* Records from a dataset
Start of Block

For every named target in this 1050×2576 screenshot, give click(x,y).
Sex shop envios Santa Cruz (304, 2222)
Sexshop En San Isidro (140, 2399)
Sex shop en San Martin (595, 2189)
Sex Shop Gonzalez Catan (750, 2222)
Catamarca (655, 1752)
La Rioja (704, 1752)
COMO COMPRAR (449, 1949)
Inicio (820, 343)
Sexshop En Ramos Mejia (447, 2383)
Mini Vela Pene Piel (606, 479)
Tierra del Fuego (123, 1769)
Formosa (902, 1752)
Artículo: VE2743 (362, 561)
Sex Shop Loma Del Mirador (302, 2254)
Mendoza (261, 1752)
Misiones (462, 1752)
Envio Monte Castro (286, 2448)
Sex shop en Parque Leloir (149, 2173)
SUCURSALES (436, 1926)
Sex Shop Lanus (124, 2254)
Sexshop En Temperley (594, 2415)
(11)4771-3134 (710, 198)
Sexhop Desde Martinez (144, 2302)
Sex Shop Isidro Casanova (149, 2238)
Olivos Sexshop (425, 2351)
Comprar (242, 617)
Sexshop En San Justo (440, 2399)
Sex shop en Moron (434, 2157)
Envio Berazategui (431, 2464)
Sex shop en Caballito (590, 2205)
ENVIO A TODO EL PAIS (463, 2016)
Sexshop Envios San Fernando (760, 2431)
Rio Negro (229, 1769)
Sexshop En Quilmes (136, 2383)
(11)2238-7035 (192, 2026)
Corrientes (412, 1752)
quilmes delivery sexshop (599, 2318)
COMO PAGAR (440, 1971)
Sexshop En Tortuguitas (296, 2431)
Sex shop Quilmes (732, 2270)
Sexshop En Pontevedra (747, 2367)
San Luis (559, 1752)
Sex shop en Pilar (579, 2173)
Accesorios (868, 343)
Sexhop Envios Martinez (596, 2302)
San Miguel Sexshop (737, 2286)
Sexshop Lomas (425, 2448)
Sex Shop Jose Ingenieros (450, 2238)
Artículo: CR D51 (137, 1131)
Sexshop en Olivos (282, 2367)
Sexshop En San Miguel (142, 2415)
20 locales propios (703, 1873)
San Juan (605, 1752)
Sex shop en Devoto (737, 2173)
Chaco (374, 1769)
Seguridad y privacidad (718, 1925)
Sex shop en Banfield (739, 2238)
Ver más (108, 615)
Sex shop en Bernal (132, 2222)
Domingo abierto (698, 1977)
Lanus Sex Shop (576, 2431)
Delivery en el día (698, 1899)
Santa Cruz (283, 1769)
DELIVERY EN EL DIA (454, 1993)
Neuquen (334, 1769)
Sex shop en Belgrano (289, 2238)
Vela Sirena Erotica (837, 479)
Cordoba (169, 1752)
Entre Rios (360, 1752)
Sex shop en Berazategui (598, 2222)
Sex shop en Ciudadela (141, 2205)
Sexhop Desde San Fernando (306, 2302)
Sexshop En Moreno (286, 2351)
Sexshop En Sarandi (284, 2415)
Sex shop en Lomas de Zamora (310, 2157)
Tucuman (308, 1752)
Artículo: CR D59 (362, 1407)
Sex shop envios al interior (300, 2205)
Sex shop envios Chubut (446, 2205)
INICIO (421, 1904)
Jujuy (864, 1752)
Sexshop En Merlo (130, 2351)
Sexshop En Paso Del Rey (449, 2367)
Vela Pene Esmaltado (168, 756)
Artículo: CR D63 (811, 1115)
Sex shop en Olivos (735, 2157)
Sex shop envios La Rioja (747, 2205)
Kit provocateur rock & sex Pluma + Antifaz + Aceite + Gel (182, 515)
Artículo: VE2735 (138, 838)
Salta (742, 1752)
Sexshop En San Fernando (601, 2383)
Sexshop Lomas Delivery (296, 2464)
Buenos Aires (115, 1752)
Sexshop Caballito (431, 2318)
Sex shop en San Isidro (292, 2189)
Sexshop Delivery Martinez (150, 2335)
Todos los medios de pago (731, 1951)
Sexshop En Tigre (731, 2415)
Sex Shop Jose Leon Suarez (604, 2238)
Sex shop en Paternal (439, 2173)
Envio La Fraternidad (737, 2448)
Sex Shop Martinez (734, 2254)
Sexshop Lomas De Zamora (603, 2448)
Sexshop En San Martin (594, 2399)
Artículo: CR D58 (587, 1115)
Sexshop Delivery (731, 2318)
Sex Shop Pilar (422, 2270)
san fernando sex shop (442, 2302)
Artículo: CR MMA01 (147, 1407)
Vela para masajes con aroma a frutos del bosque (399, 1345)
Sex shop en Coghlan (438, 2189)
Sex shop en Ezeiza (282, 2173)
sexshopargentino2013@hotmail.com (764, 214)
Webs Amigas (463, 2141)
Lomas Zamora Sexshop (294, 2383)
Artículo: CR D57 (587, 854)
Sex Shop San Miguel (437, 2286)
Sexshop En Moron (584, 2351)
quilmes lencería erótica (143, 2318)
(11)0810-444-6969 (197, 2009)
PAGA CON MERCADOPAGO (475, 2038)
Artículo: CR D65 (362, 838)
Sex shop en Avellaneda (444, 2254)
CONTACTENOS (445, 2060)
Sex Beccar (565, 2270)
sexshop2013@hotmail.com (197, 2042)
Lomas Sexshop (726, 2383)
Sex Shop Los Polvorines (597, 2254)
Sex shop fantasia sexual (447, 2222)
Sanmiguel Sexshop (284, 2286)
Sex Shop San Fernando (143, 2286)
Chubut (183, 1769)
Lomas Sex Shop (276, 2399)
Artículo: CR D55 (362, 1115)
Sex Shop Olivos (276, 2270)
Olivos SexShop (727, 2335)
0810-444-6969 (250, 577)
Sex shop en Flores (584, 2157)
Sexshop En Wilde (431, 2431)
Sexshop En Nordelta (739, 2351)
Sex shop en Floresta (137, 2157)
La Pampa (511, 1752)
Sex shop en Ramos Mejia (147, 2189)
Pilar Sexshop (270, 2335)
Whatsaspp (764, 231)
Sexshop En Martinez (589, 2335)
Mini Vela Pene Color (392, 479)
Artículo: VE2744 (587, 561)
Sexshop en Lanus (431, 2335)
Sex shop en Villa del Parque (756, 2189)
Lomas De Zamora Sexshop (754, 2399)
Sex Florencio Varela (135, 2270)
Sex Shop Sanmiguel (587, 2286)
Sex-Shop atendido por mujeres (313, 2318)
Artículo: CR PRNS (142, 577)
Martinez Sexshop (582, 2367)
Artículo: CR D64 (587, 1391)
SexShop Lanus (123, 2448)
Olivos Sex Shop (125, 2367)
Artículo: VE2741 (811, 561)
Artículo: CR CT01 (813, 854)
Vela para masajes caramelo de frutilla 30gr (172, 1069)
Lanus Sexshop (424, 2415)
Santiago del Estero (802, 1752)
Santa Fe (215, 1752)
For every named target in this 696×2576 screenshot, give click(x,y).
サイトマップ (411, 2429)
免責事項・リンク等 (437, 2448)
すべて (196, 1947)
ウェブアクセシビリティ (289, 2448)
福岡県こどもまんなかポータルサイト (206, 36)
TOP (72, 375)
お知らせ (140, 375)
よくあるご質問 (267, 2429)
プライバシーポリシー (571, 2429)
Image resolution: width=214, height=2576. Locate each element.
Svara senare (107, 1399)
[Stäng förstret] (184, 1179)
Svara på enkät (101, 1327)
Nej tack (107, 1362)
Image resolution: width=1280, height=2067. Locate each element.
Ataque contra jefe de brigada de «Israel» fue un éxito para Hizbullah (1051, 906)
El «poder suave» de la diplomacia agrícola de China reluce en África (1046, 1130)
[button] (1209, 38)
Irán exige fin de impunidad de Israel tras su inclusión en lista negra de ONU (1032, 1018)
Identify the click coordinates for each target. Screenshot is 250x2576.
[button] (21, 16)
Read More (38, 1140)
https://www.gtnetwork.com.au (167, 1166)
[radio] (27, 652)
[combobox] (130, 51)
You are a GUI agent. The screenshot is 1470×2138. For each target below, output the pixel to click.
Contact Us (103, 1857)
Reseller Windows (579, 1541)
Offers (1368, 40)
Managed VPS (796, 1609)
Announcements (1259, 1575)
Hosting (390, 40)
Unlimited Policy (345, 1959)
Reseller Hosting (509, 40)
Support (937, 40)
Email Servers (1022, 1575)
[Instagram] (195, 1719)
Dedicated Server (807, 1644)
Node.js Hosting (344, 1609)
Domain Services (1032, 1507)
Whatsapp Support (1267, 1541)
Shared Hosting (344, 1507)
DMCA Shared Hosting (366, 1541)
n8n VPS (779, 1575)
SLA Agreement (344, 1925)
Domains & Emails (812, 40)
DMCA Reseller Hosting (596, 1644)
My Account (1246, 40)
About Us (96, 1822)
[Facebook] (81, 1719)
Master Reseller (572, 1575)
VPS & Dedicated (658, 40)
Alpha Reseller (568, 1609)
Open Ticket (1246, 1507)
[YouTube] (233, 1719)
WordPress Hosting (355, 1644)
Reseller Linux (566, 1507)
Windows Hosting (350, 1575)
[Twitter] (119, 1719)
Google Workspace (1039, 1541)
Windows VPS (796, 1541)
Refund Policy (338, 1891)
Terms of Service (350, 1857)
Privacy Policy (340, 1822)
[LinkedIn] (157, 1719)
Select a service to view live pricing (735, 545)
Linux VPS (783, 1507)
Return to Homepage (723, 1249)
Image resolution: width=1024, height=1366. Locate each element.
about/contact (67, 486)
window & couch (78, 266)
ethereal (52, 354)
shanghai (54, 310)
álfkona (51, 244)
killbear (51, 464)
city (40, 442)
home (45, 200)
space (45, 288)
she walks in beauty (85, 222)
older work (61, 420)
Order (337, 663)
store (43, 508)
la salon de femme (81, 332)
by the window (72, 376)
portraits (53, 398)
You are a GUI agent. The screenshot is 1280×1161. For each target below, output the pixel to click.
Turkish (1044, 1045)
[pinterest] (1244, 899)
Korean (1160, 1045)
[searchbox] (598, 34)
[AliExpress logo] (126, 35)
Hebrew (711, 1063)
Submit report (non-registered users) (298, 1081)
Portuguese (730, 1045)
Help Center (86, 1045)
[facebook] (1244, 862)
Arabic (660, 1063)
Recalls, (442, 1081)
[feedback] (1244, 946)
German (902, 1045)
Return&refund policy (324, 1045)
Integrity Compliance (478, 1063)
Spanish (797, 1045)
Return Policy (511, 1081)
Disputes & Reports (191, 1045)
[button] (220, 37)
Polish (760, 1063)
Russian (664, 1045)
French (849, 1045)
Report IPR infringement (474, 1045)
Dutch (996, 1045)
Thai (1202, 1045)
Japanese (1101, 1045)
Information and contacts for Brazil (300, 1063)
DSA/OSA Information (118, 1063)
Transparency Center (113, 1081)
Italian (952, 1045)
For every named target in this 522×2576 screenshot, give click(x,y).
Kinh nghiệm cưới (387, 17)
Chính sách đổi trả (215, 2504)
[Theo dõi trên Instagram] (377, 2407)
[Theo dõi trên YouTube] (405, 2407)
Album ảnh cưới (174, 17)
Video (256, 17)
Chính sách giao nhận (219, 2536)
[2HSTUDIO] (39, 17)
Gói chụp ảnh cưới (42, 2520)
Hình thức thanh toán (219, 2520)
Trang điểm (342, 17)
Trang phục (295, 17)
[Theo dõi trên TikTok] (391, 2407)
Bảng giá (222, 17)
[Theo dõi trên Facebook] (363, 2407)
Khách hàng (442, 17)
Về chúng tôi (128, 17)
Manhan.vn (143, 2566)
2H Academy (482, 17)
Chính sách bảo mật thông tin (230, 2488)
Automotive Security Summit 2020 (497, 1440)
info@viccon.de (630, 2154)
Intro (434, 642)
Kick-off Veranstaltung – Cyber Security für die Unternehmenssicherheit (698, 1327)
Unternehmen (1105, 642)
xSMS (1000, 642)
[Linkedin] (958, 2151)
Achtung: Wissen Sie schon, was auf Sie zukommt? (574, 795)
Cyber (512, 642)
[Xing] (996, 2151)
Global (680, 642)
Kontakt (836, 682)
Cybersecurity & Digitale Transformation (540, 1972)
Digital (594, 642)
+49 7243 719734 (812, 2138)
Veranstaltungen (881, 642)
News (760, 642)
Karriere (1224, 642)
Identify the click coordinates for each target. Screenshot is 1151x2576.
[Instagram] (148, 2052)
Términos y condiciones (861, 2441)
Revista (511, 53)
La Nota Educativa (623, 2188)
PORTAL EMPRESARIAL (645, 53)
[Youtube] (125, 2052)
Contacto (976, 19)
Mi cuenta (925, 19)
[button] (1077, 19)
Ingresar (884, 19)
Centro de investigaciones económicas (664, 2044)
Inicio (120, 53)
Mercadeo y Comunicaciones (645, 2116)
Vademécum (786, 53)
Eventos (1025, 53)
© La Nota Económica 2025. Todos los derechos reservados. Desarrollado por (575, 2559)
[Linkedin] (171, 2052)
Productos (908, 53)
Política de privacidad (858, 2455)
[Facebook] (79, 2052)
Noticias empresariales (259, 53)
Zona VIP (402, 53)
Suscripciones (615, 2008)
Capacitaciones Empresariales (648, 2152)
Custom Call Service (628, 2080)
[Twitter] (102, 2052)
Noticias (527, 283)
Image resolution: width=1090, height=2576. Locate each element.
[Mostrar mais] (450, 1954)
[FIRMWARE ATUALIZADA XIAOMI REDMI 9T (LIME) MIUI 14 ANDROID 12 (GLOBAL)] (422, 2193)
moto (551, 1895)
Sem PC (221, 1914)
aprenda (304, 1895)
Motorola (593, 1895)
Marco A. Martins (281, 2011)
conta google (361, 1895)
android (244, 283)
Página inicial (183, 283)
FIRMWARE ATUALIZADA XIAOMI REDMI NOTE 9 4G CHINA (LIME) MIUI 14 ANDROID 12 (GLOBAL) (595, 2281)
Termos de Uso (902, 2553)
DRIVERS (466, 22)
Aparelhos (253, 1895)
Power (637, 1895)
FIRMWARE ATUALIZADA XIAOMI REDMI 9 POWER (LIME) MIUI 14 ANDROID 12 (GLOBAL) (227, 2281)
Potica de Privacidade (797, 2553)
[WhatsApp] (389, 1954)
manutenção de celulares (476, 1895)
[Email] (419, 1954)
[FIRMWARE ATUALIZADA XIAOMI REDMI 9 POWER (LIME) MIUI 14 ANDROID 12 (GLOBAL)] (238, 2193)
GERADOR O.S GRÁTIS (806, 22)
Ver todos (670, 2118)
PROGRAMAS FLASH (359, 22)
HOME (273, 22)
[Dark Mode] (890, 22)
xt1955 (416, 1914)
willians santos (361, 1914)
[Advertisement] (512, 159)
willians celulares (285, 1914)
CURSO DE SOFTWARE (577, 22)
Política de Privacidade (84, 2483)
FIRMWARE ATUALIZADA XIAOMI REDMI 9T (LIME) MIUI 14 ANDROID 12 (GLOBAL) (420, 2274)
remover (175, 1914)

End of Block

Take the stretch of lines above from the one containing "About Us (96, 1822)" through the one containing "Reseller Linux (566, 1507)" and repeat it exactly, adding no other line.

About Us (96, 1822)
[Facebook] (81, 1719)
Master Reseller (572, 1575)
VPS & Dedicated (658, 40)
Alpha Reseller (568, 1609)
Open Ticket (1246, 1507)
[YouTube] (233, 1719)
WordPress Hosting (355, 1644)
Reseller Linux (566, 1507)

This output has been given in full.